### Problem
Print exactly the lines from the one containing "This screenshot has height=440, width=732." through the last line of the records below, both included, and nothing else; omit any pictures.

### Records for this task
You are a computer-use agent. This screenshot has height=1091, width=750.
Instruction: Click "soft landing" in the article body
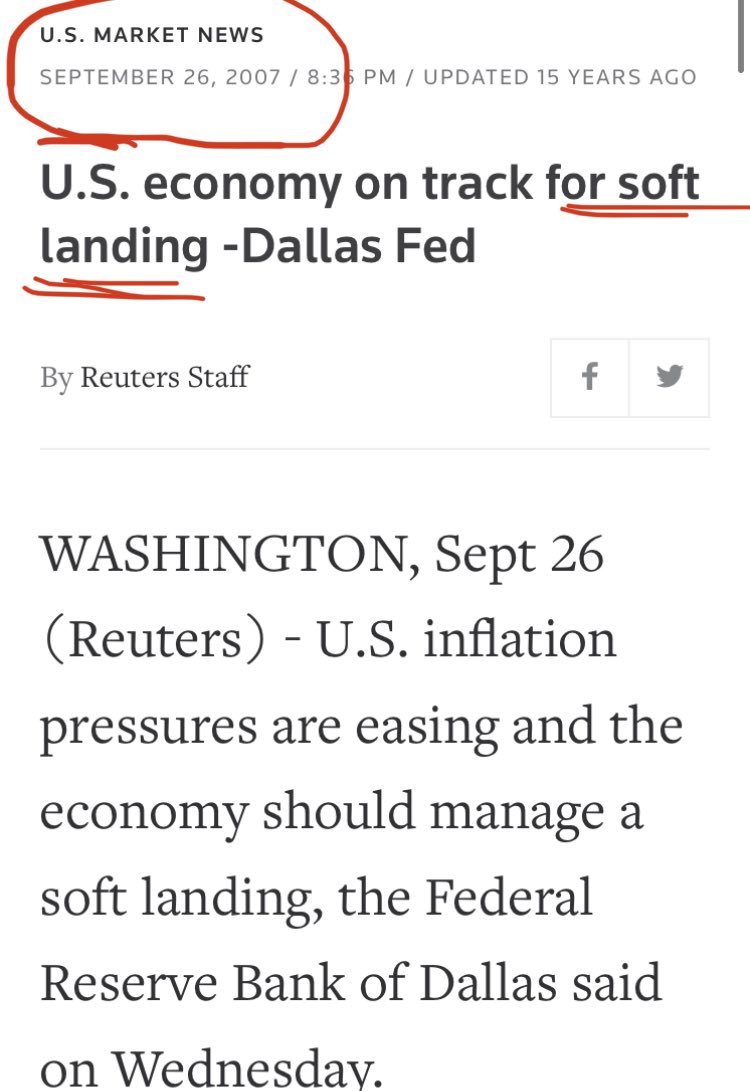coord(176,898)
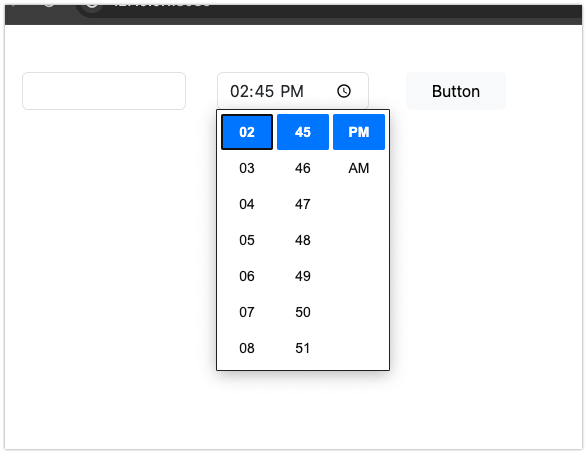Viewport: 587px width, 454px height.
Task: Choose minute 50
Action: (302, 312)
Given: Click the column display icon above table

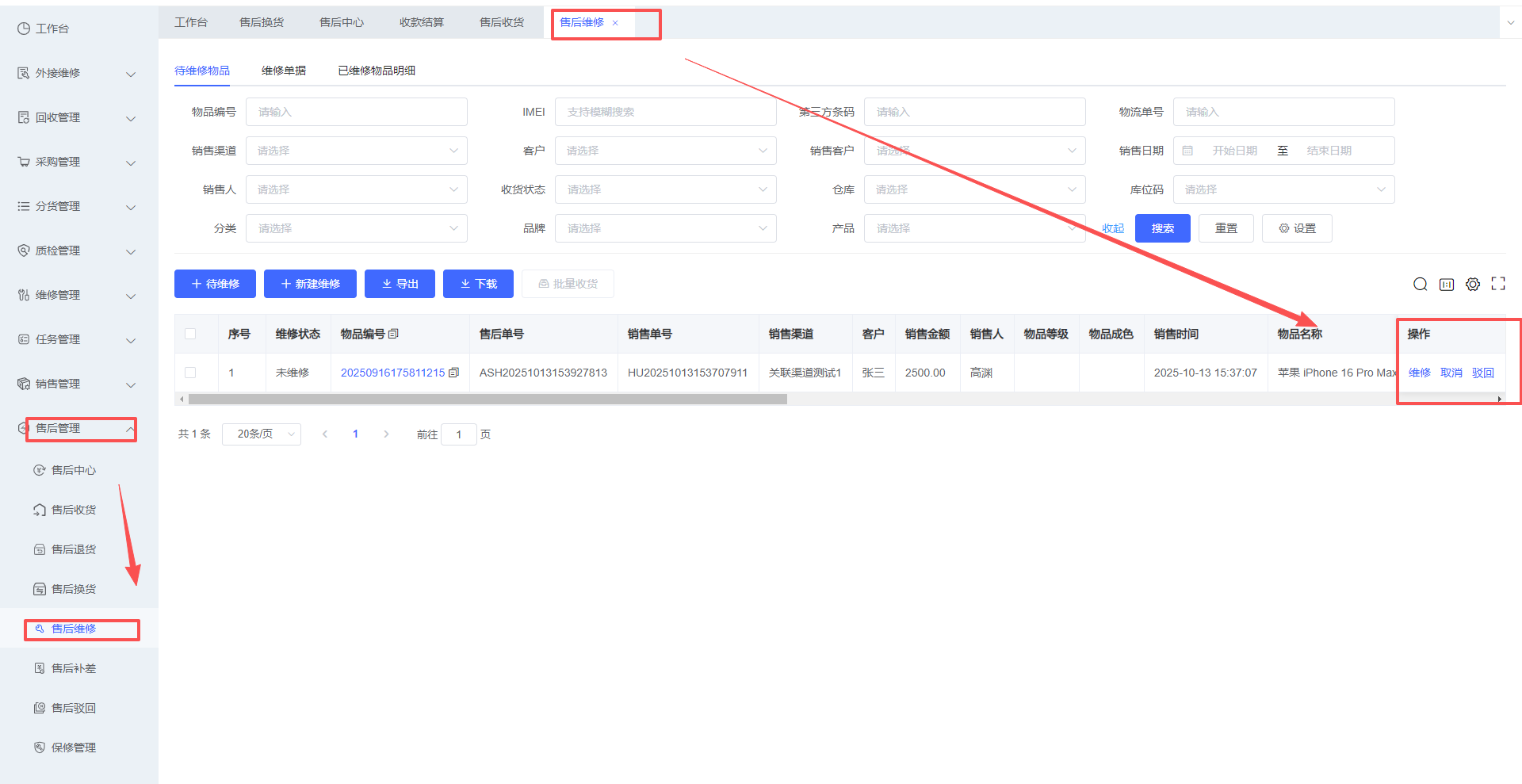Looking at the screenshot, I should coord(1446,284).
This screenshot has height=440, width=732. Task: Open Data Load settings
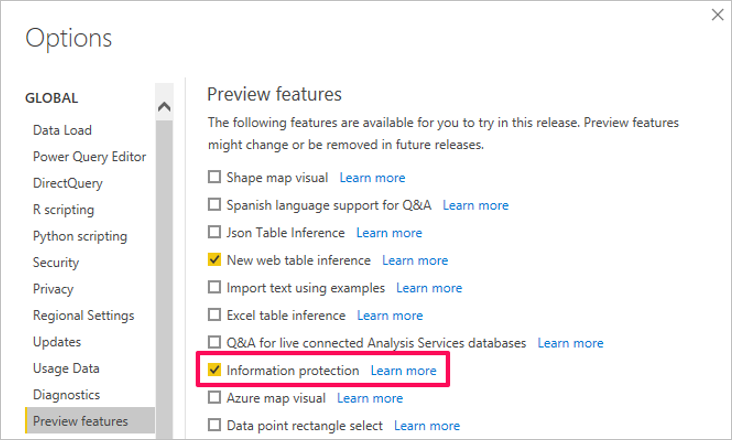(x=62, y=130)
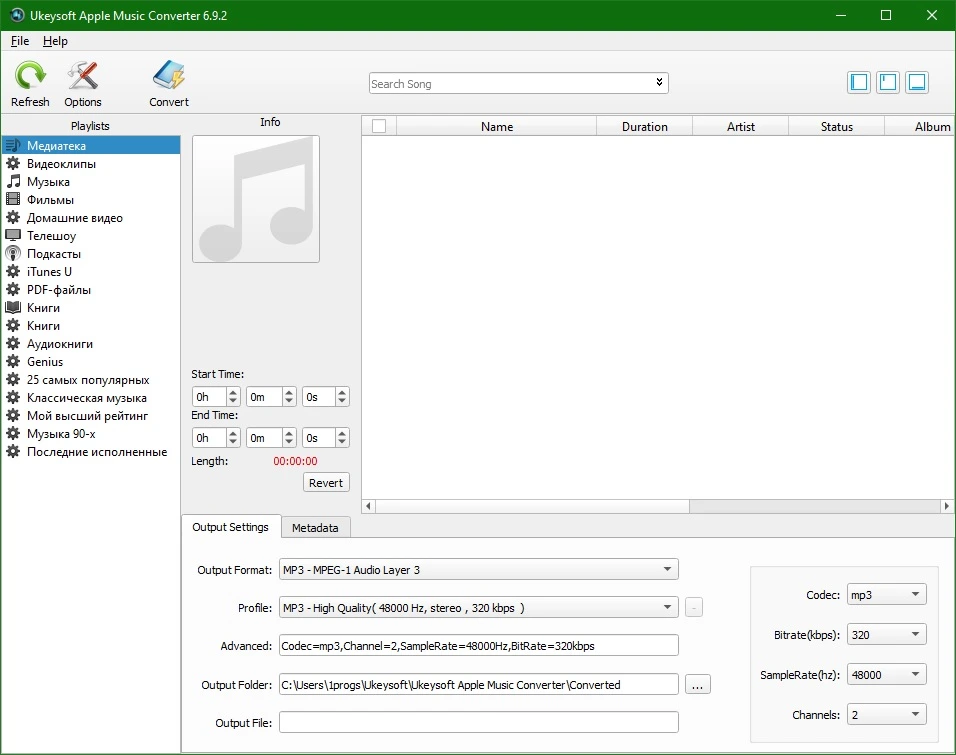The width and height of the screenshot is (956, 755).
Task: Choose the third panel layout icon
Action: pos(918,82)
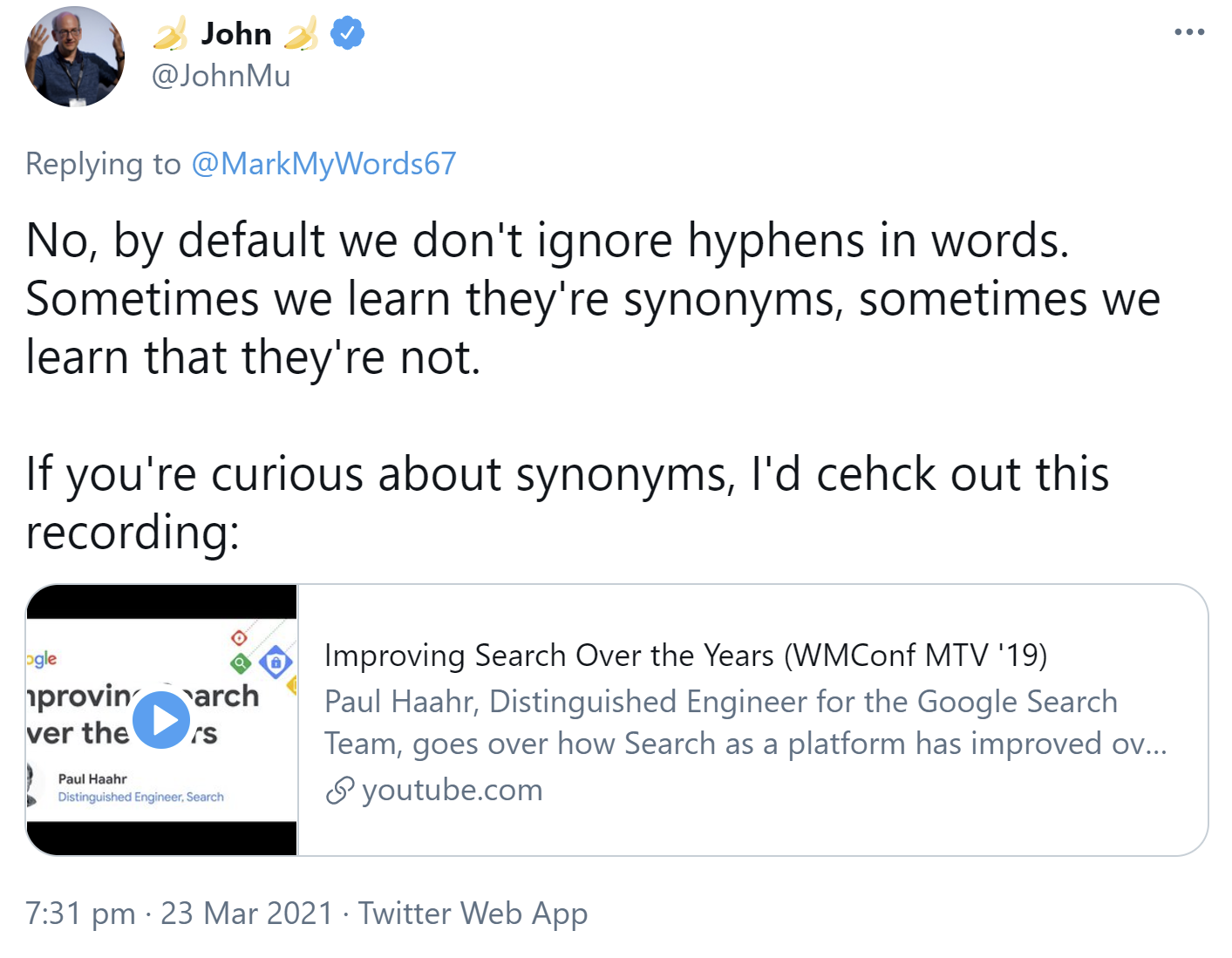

### Response for this exercise
This screenshot has height=440, width=732. Task: Open Data Load settings
(x=62, y=130)
The width and height of the screenshot is (956, 755).
Task: Choose the third panel layout icon
Action: pos(918,82)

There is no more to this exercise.